Another option is “like a big digital camera,” Patterson said. “It’s got a lens about the size of a pizza platter, and it has multiple spectral capabilities, which means it’s imaging across different pieces of the light spectrum at any given time, so you can actually pull specific data that these intel analysts need to actually identify what is this material made out of.”
“We also carry what’s called signals payloads, so we can listen to different radars, different communications,” Patterson said. “We have a number of antennas all across the aircraft [with which] we’re able to just pick up what other people are doing.”

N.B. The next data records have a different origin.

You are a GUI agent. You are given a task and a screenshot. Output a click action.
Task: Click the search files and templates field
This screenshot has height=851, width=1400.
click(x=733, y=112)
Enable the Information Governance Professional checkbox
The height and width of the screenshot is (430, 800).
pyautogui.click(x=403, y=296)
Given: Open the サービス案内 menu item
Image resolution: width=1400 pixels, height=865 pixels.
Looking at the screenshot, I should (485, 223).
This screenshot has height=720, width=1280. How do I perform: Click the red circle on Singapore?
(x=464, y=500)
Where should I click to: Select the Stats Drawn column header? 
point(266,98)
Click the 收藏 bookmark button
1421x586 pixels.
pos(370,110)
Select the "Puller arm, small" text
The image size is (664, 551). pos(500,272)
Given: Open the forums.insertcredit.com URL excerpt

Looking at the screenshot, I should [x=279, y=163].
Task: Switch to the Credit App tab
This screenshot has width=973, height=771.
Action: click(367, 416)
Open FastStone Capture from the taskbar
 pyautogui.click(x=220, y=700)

“Some of these sensors can see hundreds and hundreds of miles, so even if we’re not overflying, you can get a real deep look at what you actually want to see,” Maj. Matt “Top” Nauman, also a U-2 pilot, said at the event.
99th Expeditionary Reconnaissance Squadron airmen preparing a U-2 pilot for a mission at Al Dhafra Air Base in the United Arab Emirates on March 13, 2019.
(US Air Force photo by Senior Airman Gracie I. Lee)
‘Just a sensor’
The U-2 is “just a sensor in a broader grid that the United States has all over the world … feeding data to these professionals,” Patterson said.
Whether it’s radar imagery or signals intercepts, “We bring all that on board the aircraft, and we pipe it over a data link to a satellite and then down to the ground somewhere else in the world where we have a team of almost 300 intel analysts,” Patterson said.
“So while we’re sitting by ourselves over a weird part of the world doing that ISR mission, all the information we’re collecting is going back down to multiple teams around the globe,” he added. “They’re … distilling it, turning it into usable reports for the decision makers, and [getting] that information disseminated.”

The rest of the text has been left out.